Required work: Repeat exactly the lines of the entries below from the one with "1900x614 pixels. How" through the one with "Task: Click the save diskette icon in toolbar", both ends included, and nothing else.

Supplied data:
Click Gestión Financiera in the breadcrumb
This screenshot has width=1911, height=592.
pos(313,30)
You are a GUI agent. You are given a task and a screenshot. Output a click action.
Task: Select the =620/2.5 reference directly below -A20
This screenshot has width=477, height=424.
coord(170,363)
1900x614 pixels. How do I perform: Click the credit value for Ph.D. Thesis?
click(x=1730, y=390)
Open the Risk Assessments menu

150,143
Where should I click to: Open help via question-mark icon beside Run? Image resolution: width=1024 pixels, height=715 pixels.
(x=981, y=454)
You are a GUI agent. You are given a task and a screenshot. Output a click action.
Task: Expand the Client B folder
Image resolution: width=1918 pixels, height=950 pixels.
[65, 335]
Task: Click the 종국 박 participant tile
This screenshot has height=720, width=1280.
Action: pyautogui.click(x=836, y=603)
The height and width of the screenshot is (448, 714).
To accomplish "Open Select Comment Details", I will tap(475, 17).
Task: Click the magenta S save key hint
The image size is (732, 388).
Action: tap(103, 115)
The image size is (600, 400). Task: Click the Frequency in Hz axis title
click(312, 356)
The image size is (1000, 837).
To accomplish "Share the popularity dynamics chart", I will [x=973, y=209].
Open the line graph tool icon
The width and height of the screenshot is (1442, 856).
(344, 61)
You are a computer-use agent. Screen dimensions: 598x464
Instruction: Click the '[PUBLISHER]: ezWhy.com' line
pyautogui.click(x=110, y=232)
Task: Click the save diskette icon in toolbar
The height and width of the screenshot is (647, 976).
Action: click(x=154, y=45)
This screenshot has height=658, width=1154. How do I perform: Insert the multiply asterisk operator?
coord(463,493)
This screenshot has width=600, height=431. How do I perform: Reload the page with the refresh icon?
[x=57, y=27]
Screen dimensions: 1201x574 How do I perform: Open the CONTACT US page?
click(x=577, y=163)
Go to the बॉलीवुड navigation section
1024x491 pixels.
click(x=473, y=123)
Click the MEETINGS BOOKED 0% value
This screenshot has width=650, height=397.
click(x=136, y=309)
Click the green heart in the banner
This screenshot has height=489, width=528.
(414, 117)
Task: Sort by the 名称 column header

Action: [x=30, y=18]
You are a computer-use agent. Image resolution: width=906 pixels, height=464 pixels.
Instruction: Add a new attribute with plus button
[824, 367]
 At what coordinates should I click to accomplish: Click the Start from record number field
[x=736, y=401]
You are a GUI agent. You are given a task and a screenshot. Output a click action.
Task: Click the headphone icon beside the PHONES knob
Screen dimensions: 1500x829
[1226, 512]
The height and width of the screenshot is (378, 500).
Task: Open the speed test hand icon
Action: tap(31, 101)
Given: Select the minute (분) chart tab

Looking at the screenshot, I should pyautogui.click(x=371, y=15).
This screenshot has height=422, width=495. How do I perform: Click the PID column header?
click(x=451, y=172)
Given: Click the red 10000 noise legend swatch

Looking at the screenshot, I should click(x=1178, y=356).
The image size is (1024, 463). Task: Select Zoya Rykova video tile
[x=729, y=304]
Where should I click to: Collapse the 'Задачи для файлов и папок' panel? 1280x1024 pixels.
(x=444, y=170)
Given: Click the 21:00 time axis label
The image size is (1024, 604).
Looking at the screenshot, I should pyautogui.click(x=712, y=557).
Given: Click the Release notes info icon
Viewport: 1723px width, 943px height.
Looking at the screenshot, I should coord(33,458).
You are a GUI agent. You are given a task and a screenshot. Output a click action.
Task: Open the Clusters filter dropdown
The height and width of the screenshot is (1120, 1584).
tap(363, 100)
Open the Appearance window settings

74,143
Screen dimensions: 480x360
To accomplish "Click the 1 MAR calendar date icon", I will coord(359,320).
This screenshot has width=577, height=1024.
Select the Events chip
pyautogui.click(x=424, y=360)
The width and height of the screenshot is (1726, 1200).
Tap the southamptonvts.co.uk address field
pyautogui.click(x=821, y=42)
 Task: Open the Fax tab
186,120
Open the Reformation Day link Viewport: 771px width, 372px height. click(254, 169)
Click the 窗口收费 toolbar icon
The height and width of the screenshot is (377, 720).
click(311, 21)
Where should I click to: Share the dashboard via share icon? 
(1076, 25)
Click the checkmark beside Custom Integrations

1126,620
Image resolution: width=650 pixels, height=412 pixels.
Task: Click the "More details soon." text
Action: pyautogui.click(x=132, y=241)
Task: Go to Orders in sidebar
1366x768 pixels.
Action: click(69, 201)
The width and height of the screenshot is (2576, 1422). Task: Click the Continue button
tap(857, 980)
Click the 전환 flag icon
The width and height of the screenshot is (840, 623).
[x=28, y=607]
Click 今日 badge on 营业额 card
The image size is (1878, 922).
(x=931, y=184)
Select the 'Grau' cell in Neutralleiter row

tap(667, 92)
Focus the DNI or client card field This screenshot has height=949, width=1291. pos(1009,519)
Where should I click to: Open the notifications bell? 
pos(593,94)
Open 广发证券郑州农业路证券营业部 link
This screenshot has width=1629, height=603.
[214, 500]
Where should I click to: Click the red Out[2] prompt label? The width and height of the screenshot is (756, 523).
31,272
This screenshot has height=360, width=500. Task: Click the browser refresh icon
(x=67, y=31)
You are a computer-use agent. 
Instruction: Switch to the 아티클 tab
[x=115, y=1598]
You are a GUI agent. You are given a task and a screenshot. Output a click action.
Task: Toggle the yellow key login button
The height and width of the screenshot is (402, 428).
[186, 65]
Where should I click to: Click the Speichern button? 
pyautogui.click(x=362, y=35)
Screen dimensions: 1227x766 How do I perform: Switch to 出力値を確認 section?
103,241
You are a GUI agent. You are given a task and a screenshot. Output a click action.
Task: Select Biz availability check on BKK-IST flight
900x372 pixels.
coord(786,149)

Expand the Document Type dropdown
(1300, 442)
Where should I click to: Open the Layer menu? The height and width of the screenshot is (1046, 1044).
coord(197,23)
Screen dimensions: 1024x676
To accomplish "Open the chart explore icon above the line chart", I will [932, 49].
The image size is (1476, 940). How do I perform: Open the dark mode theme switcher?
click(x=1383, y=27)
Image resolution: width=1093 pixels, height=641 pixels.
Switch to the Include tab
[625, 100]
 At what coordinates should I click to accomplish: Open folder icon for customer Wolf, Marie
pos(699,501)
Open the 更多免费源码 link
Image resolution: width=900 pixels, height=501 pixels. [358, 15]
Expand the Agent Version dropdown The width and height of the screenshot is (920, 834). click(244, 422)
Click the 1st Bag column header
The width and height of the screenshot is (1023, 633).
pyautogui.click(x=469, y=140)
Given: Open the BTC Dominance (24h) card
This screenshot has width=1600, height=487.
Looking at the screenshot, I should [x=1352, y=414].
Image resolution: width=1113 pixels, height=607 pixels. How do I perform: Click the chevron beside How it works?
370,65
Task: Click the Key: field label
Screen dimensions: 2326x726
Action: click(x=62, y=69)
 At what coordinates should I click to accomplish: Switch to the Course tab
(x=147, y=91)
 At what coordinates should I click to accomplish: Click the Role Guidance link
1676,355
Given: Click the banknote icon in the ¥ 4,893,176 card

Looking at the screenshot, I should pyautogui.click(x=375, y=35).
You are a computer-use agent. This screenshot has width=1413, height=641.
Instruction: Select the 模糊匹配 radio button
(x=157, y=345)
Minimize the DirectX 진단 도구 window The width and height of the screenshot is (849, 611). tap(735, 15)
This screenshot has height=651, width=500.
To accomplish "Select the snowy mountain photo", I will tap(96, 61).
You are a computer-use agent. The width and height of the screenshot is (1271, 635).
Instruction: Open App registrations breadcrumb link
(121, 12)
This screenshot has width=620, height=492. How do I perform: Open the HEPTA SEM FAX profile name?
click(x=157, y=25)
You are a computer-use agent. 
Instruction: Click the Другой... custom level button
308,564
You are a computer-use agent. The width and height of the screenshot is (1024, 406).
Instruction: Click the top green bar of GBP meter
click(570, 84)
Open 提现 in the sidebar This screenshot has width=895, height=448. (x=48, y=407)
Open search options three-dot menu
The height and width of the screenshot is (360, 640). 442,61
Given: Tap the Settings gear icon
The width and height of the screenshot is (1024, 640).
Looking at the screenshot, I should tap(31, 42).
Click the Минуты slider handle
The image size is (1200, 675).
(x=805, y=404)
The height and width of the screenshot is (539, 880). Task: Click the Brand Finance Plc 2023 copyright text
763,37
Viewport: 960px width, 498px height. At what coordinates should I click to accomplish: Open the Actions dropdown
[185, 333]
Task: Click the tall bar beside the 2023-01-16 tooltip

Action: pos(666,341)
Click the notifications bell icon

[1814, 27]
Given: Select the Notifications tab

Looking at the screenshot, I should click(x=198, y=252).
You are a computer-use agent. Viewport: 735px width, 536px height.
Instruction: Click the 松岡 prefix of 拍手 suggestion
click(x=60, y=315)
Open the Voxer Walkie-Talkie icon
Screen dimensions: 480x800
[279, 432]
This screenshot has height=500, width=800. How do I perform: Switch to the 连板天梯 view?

Result of the exercise:
1900x614 pixels. How do I perform: Click the credit value for Ph.D. Thesis?
click(x=1730, y=390)
Open the Risk Assessments menu

150,143
Where should I click to: Open help via question-mark icon beside Run? Image resolution: width=1024 pixels, height=715 pixels.
(x=981, y=454)
You are a GUI agent. You are given a task and a screenshot. Output a click action.
Task: Expand the Client B folder
Image resolution: width=1918 pixels, height=950 pixels.
[65, 335]
Task: Click the 종국 박 participant tile
This screenshot has height=720, width=1280.
Action: pyautogui.click(x=836, y=603)
The height and width of the screenshot is (448, 714).
To accomplish "Open Select Comment Details", I will tap(475, 17).
Task: Click the magenta S save key hint
The image size is (732, 388).
Action: tap(103, 115)
The image size is (600, 400). Task: Click the Frequency in Hz axis title
click(312, 356)
The image size is (1000, 837).
To accomplish "Share the popularity dynamics chart", I will [x=973, y=209].
Open the line graph tool icon
The width and height of the screenshot is (1442, 856).
(344, 61)
You are a computer-use agent. Screen dimensions: 598x464
Instruction: Click the '[PUBLISHER]: ezWhy.com' line
pyautogui.click(x=110, y=232)
Task: Click the save diskette icon in toolbar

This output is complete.